- Genre: Suspense crime thriller, murder mystery.
- Written by: Suhas Navarathna
- Directed by: Sunil Mysuru
- Starring: Pawan Kumar; Siri Ravikumar; Anusha Ranganath; Arun Sagar; Diya Hegde; Shwetha Prasad; Ravi Hunsur;
- Composer: Arjun Ramu
- Country of origin: India
- Original language: Kannada

Production
- Producers: Karthik Yogi G Raj
- Cinematography: Rahul Roy
- Editor: Anil Anirudh
- Production company: KRG Studios

Original release
- Network: ZEE5
- Release: 29 August 2025

= Shodha =

2025 Kannada psychological crime thriller web series

Shodha is an Indian Kannada-language suspense crime thriller web series directed by Sunil Mysuru and written by Suhas Navarathna. Pawan Kumar stars as a rule-bending lawyer opposite Siri Ravikumar. Produced by KRG Studios, the six-episode series premiered on ZEE5 on 29 August 2025.

== Premise ==
Rohit, a sharp but ethically flexible lawyer, files a missing person report for his wife while she stands beside him. The case spirals into questions of memory and identity as Rohit insists the woman is an impostor.
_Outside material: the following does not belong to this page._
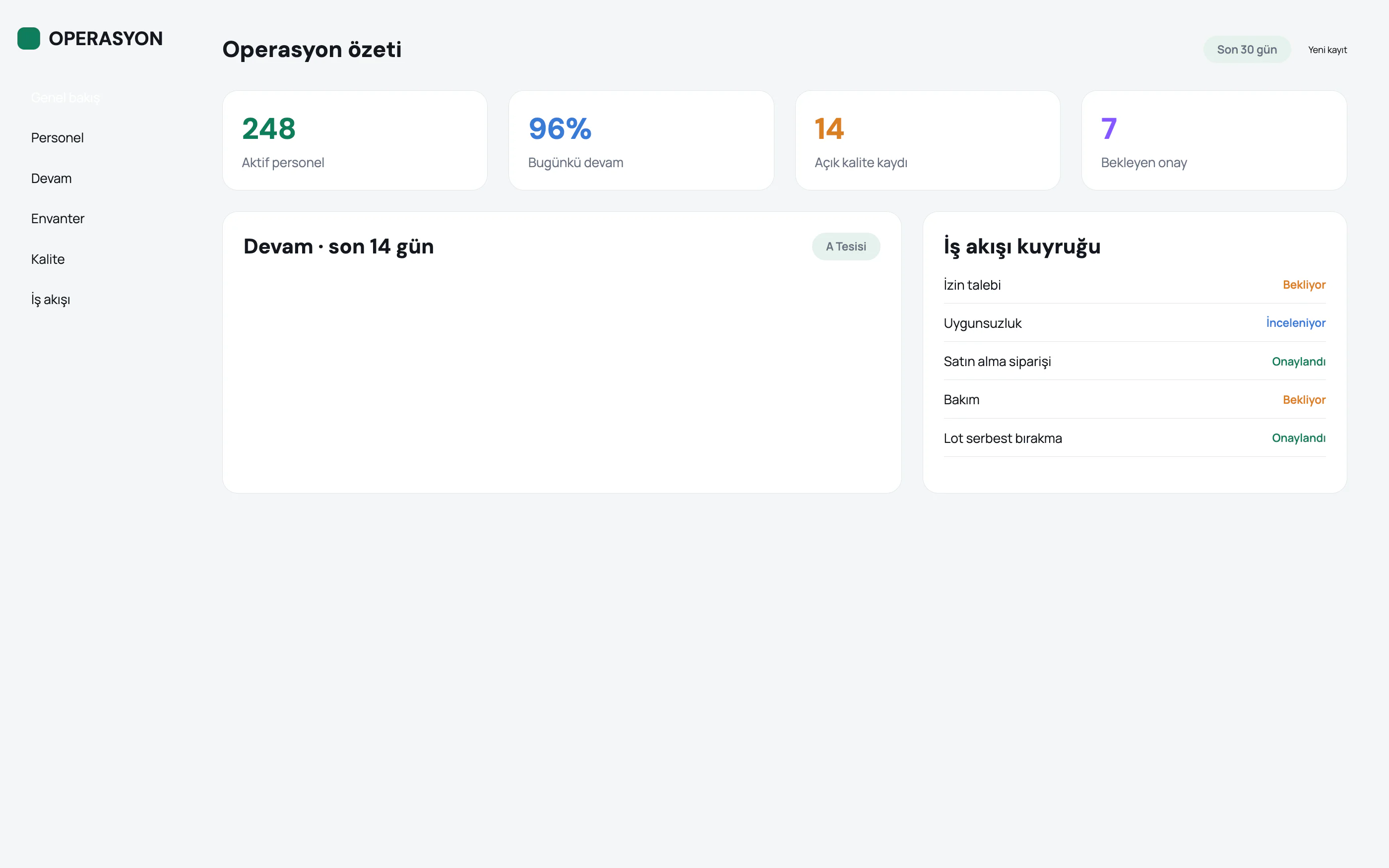Open the 7 Bekleyen onay card
Screen dimensions: 1389x868
tap(1214, 140)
Pre-release coverage notes references to Kodava folklore and a psychological tone.

== Cast ==

- Pawan Kumar as Rohith
- Siri Ravikumar as Meera
- Anusha Ranganath
- Arun Sagar
- Diya Hegde
- Shwetha Prasad
- Ravi Hunsur
- Sapthami Gowda
- Gagan Chinnappa

== Production and release ==
KRG Studios, headed by Karthik Gowda and Yogi G. Raj, produced the series for ZEE5 as part of its line-up of Kannada originals.
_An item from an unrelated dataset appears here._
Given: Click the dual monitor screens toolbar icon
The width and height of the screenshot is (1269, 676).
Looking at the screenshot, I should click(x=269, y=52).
Shodha was initially slated to premiere on 22 August 2025, but the release was pushed to 29 August 2025.

== Episodes ==

| No. | Title | Directed by | Original release date |
| 1 | "Meera Missing" | Sunil Mysuru | 29 August 2025 |
At his birthday gathering, Rohith finds Meera missing and senses something is wrong.
| 2 | "Who is She?" | Sunil Mysuru | 29 August 2025 |
Rohith tests the woman claiming to be Meera, alarming those around him as his search only deepens the uncertainty.
| 3 | "Drama" | Sunil Mysuru | 29 August 2025 |
As Tara prepares for a play, tensions at home escalate and Rohith’s plan is upended by a disturbing discovery.
| 4 | "The Mask Man" | Sunil Mysuru | 29 August 2025 |
A family round of “two truths and a lie” turns deadly as buried secrets begin to unravel.
| 5 | "The Confession" | Sunil Mysuru | 29 August 2025 |
With police closing in, a confession changes the case while Rohith and Bhairava play a costly game.
| 6 | "Not The End" | Sunil Mysuru | 29 August 2025 |
The truth behind Meera’s disappearance emerges; time brings some healing but leaves questions unresolved.

== Reception ==
Prathibha Joy of OTT Play gave the series a rating of 3/5, noting that "Shodha takes inspiration from the 2024 Hindi series, but has been redone nicely by fixing the plot holes of the original." Chaithra Chidananda M of The Times of India rated it 4/5, writing that "Shodha is not just another suspense thriller, it’s a cleverly adapted story brought alive with powerful performances, emotional depth, and a gripping screenplay. For those who enjoy edge-of-the-seat narratives laced with sentiment and surprise, this original Kannada web series is an absolute must-watch."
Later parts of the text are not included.